Die wichtigsten Funktionen von Snapchat

  • "Snappen": Einen Schnappschuss machen; anschließend kann man den "Snap" mit Text, Filtern und Symbolen bearbeiten und versenden bzw auf anderen Plattformen teilen.
  • Chatten und kommunizieren: Snapchat bietet auch die Möglichkeit, mit anderen Nutzern Nachrichten auszutauschen und miteinander in Interaktion zu treten. Snapchat unterstützt Audioanrufe und Videochats und muss sich auch in dieser Hinsicht nicht vor der Konkurrenz verstecken.
  • "Stories": 24 Stunden lang verfügbar sind die sogenannten "Stories", mit denen man quasi ein Bilderbuch seines Tages zusammenstellt und dieses seinen "Followern" zugänglich macht.
  • Linsen: Stimmen werden während der Aufnahme verzerrt, Gesichter mit Hasenohren, Hundeschnauze oder im Alien-Style verwandelt. Einige nutzen Snapchat allein dieser teilweise interaktiven Spezialeffekte wegen, von denen es stetig neue gibt.

Snapchat bekommt immer wieder neue Funktionen hinzu. Mittlerweile kann man Aufnahmen und Stories auch dauerhaft speichern. Die Standortfunktion "Snap Map" zeigt die Position von Kontakten an und ermöglicht es, den eigenen Aufenthaltsort mitzuteilen.

Sind die "Snaps" wirklich weg?

Die scheinbare Kurzlebigkeit der Inhalte bei Snapchat sollte man natürlich nicht zum Anlass nehmen, Nacktbilder oder andere Peinlichkeiten zu versenden: Der Empfänger kann die Beiträge immer noch abfotografieren oder Screenshots machen, wobei in letzterem Fall der Ersteller benachrichtigt wird. Der Gedanke hinter Snapchat, dass nämlich alles nur für den Moment verfügbar ist, kann aber auch anderweitig umgangen werden. Man gräbt Snaps in den temporären Dateien aus oder benutzt spezielle Apps, die eigens dafür da sind, solche Inhalte wiederherzustellen.

Kritik an Snapchat

Wenig überraschend sind es auch bei Snapchat Sicherheit und Datenschutz, die Anlass zu Kritik geben. So gab es beispielsweise bereits einen größeren Hackerangriff, bei dem Daten von Millionen Nutzern abgegriffen und veröffentlicht wurden. Die Annahme, Aufnahmen würden schnell wieder gelöscht, verleitet zudem zu unbedachtem Verhalten, wie schon weiter oben angesprochen. Besonders unangenehm kann das werden, wenn, wie 2014 geschehen, Tausende Fotos im Netz veröffentlicht werden. Darunter waren zahlreiche intime Bilder, die der Ersteller wahrscheinlich längst gelöscht glaubten.

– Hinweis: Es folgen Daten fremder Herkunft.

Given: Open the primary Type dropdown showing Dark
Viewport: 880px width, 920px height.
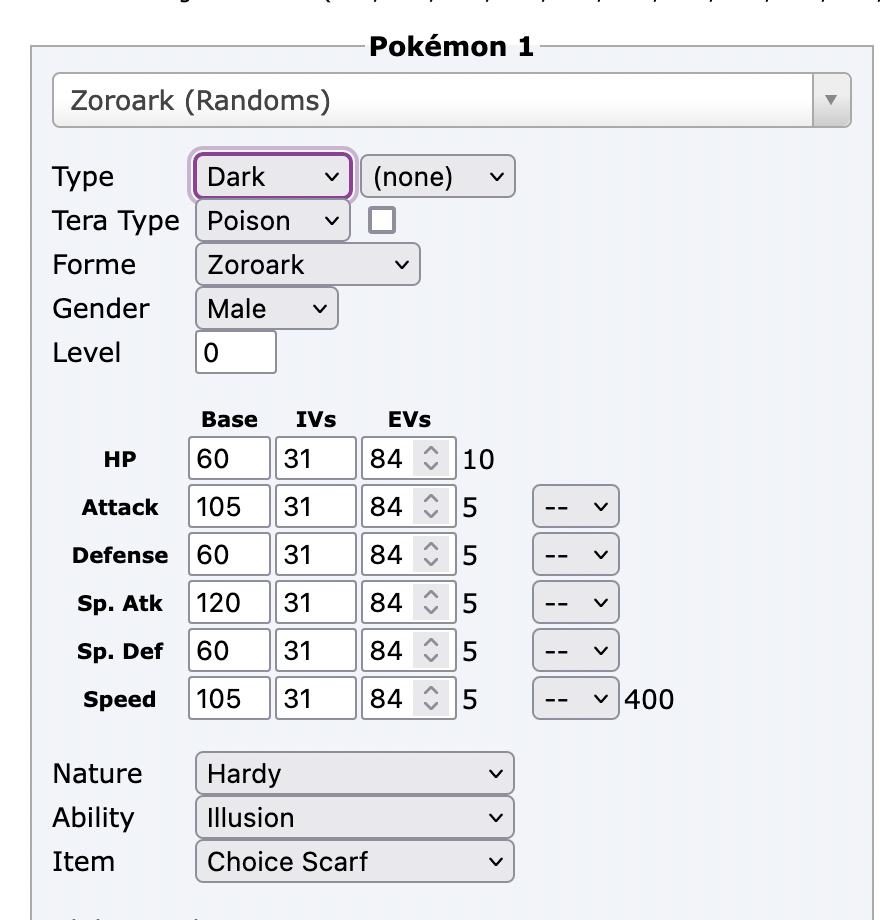Looking at the screenshot, I should tap(273, 176).
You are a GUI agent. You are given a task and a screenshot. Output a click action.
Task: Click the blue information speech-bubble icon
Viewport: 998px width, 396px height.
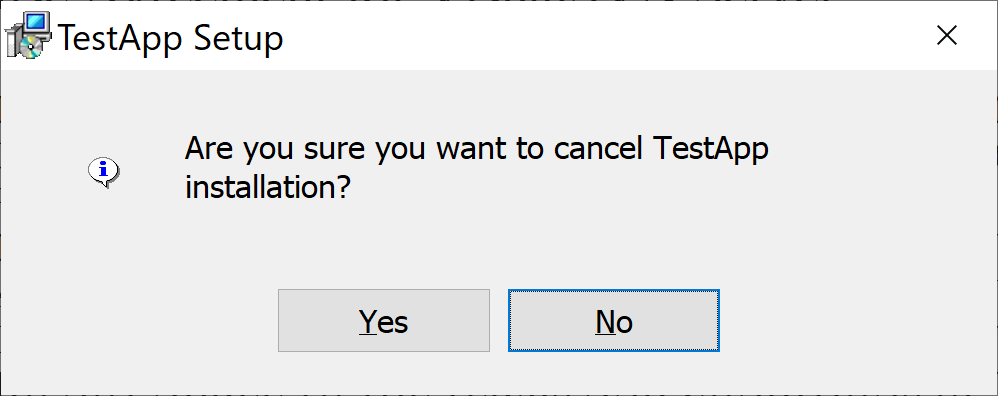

Snapchat räumt sich in seinen Datenschutzbedingungen zudem viele Rechte ein, was Bilder und Aufnahmen angeht, die der ein oder andere Nutzer dem Dienst vielleicht lieber nicht zugestehen würde. Ein verantwortungsbewusster Umgang mit Snapchat und eine elterliche Kontrolle bei minderjährigen Nutzern ist dringend zu empfehlen.